• Aim of the exercise: An identical copy of all records below is to be written out.

───── Data extract ─────

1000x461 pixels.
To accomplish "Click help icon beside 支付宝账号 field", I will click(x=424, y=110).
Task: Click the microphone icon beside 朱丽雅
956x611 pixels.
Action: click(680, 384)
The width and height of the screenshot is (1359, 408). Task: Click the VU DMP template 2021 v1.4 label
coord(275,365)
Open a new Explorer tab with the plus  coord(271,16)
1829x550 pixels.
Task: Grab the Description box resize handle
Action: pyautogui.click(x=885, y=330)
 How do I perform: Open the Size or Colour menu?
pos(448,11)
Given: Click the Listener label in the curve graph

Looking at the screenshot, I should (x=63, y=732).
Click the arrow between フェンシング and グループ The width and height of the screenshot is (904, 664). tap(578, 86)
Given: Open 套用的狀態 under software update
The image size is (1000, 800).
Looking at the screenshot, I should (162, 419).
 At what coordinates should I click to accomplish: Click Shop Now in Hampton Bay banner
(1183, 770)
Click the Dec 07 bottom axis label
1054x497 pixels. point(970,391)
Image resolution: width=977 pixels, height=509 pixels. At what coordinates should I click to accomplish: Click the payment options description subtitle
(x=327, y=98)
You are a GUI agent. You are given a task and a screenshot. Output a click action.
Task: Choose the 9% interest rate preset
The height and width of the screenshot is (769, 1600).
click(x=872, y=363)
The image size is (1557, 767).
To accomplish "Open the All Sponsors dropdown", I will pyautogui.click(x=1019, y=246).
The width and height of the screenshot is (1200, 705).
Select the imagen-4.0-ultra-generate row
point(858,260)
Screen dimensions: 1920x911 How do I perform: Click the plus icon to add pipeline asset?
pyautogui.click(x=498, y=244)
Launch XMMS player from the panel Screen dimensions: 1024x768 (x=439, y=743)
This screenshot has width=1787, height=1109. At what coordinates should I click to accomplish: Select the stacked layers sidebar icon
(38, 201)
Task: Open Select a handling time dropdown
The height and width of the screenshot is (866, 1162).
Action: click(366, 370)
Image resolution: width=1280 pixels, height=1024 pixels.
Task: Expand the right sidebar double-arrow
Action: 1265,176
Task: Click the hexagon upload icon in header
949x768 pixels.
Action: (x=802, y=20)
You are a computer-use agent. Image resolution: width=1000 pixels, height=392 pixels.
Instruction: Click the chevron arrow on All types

─────

• Output of the task:
1000x461 pixels.
To accomplish "Click help icon beside 支付宝账号 field", I will click(x=424, y=110).
Task: Click the microphone icon beside 朱丽雅
956x611 pixels.
Action: click(680, 384)
The width and height of the screenshot is (1359, 408). Task: Click the VU DMP template 2021 v1.4 label
coord(275,365)
Open a new Explorer tab with the plus  coord(271,16)
1829x550 pixels.
Task: Grab the Description box resize handle
Action: pyautogui.click(x=885, y=330)
 How do I perform: Open the Size or Colour menu?
pos(448,11)
Given: Click the Listener label in the curve graph

Looking at the screenshot, I should (x=63, y=732).
Click the arrow between フェンシング and グループ The width and height of the screenshot is (904, 664). tap(578, 86)
Given: Open 套用的狀態 under software update
The image size is (1000, 800).
Looking at the screenshot, I should (162, 419).
 At what coordinates should I click to accomplish: Click Shop Now in Hampton Bay banner
(1183, 770)
Click the Dec 07 bottom axis label
1054x497 pixels. point(970,391)
Image resolution: width=977 pixels, height=509 pixels. At what coordinates should I click to accomplish: Click the payment options description subtitle
(x=327, y=98)
You are a GUI agent. You are given a task and a screenshot. Output a click action.
Task: Choose the 9% interest rate preset
The height and width of the screenshot is (769, 1600).
click(x=872, y=363)
The image size is (1557, 767).
To accomplish "Open the All Sponsors dropdown", I will pyautogui.click(x=1019, y=246).
The width and height of the screenshot is (1200, 705).
Select the imagen-4.0-ultra-generate row
point(858,260)
Screen dimensions: 1920x911 How do I perform: Click the plus icon to add pipeline asset?
pyautogui.click(x=498, y=244)
Launch XMMS player from the panel Screen dimensions: 1024x768 (x=439, y=743)
This screenshot has width=1787, height=1109. At what coordinates should I click to accomplish: Select the stacked layers sidebar icon
(38, 201)
Task: Open Select a handling time dropdown
The height and width of the screenshot is (866, 1162).
Action: click(366, 370)
Image resolution: width=1280 pixels, height=1024 pixels.
Task: Expand the right sidebar double-arrow
Action: 1265,176
Task: Click the hexagon upload icon in header
949x768 pixels.
Action: (x=802, y=20)
You are a computer-use agent. Image resolution: width=1000 pixels, height=392 pixels.
Instruction: Click the chevron arrow on All types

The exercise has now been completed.